The Nov Aerospace Science and Technology (vol. 166) includes:
Jiang, X. Zhang, J. Lu, X. Joint design, safety margin, and ground experiments of an underactuated asteroid lander Art. 110630 .2025.110630
Guo, Y. Wen, T. Zeng, X. Energy dissipation mechanism of particle damping landmark on small celestial bodies Art. 110629 .2025.110629
Cars and motorcycles have suspension- heck, even many bicycles these days have suspension. Multi-‘footed’ vehicles use suspension, because the ground surface they interface is not known exactly (or approximately). Even though Hayabusa (and even NEAR Shoemaker) ‘landed’ without landing legs, future missions (including MMX) may opt for multiple legs. But there’s a problem: improperly designed ‘suspension’ (leg joints) may actually be worse. Do we fully understand the suspension issue?

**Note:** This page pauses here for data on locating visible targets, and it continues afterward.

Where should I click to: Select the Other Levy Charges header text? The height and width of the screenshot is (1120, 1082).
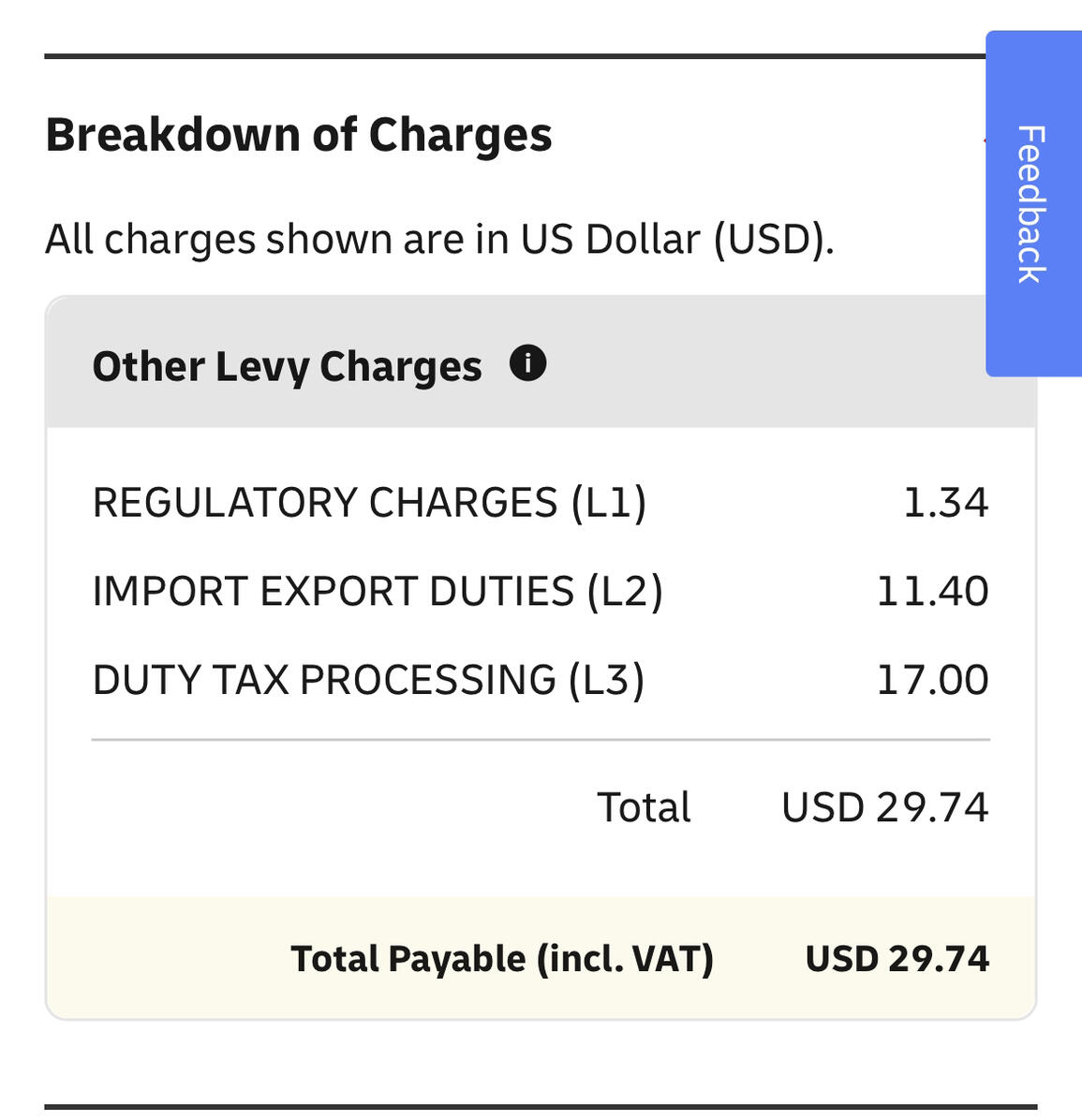287,366
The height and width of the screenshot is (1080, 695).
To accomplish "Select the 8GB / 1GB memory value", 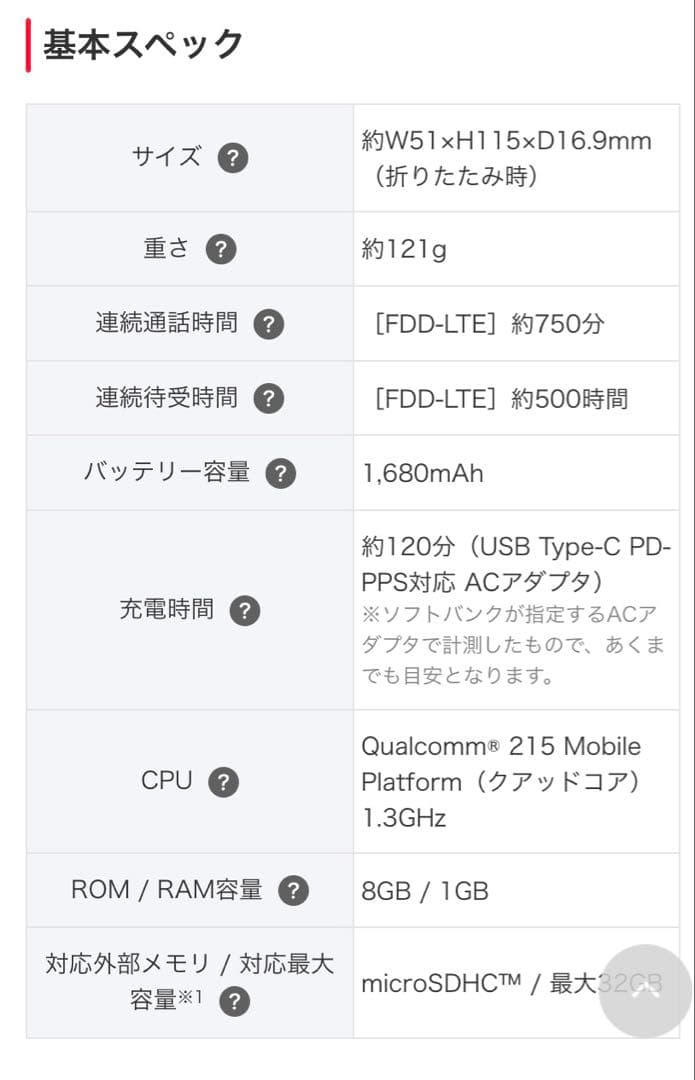I will point(423,889).
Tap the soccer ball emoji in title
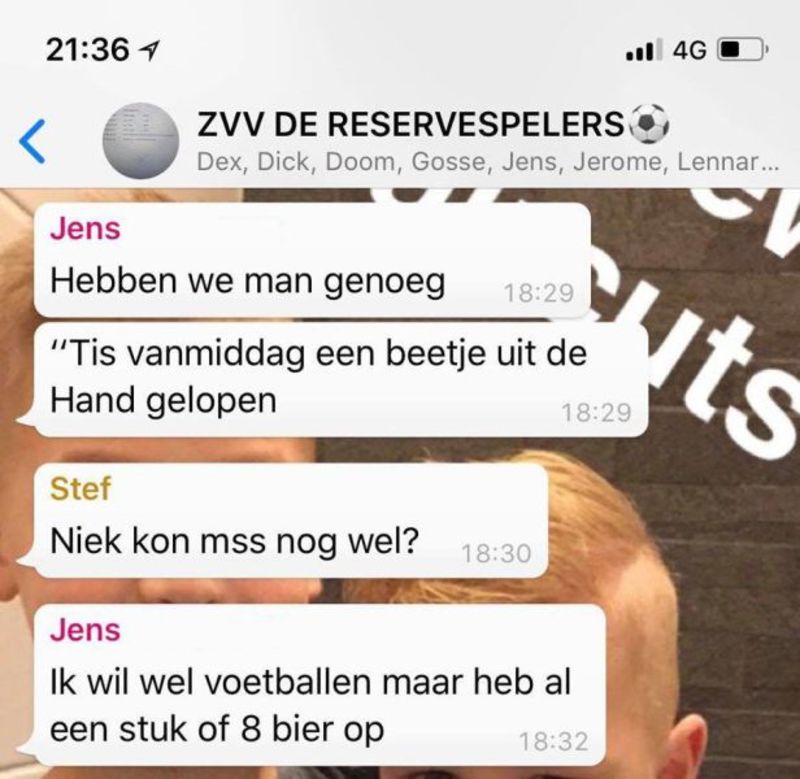This screenshot has width=800, height=779. point(649,124)
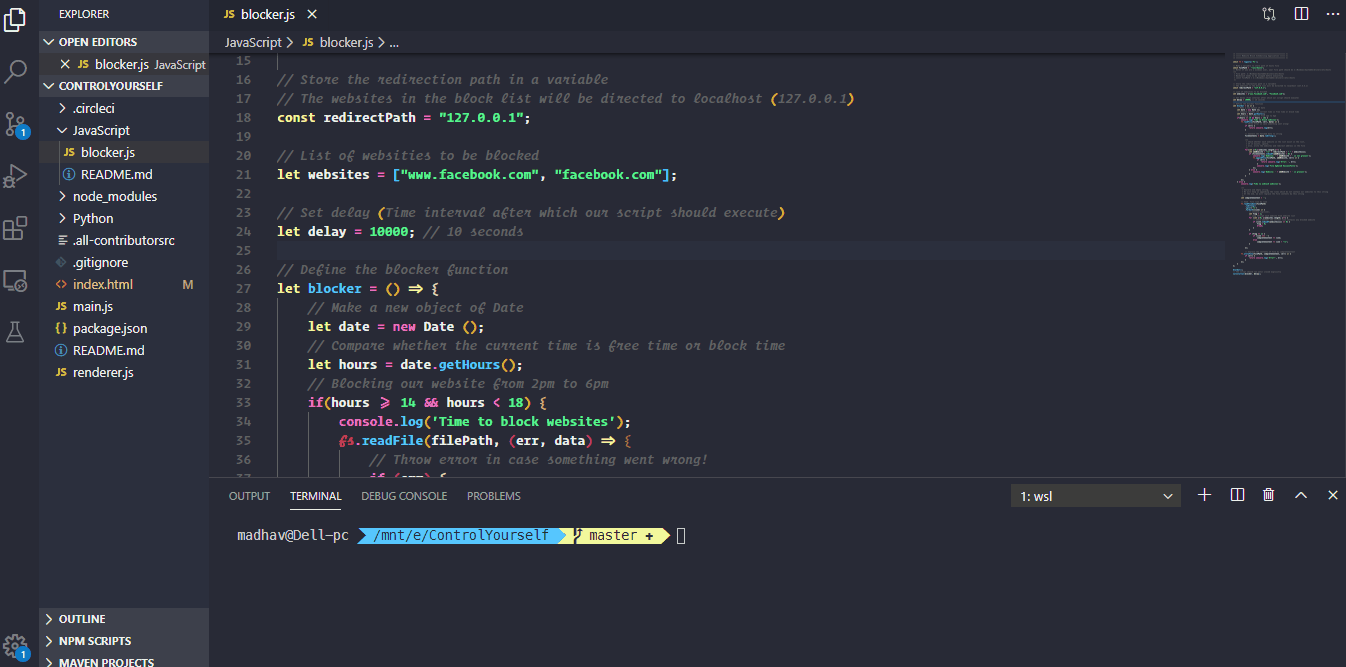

Another approach- tried by Hayabusa- is ‘landers’ with no (nontrivial) rigidity at all. Hayabusa needed artificial landmarks to approach and contact asteroid Itokawa. Before Hayabusa’s sampling attempt, the probe dropped markers in the form of ‘beanbag’ pouches, with reflectors on them. Flopping in any landing configuration merely exposed a different reflector, and ultimately, any one marker per se was disposable. Still, we can’t just let the issue rest. Bearing in mind the Philae results, Guo et al. try to formalize the ‘beanbag’ approach better. Do we fully understand non-suspension?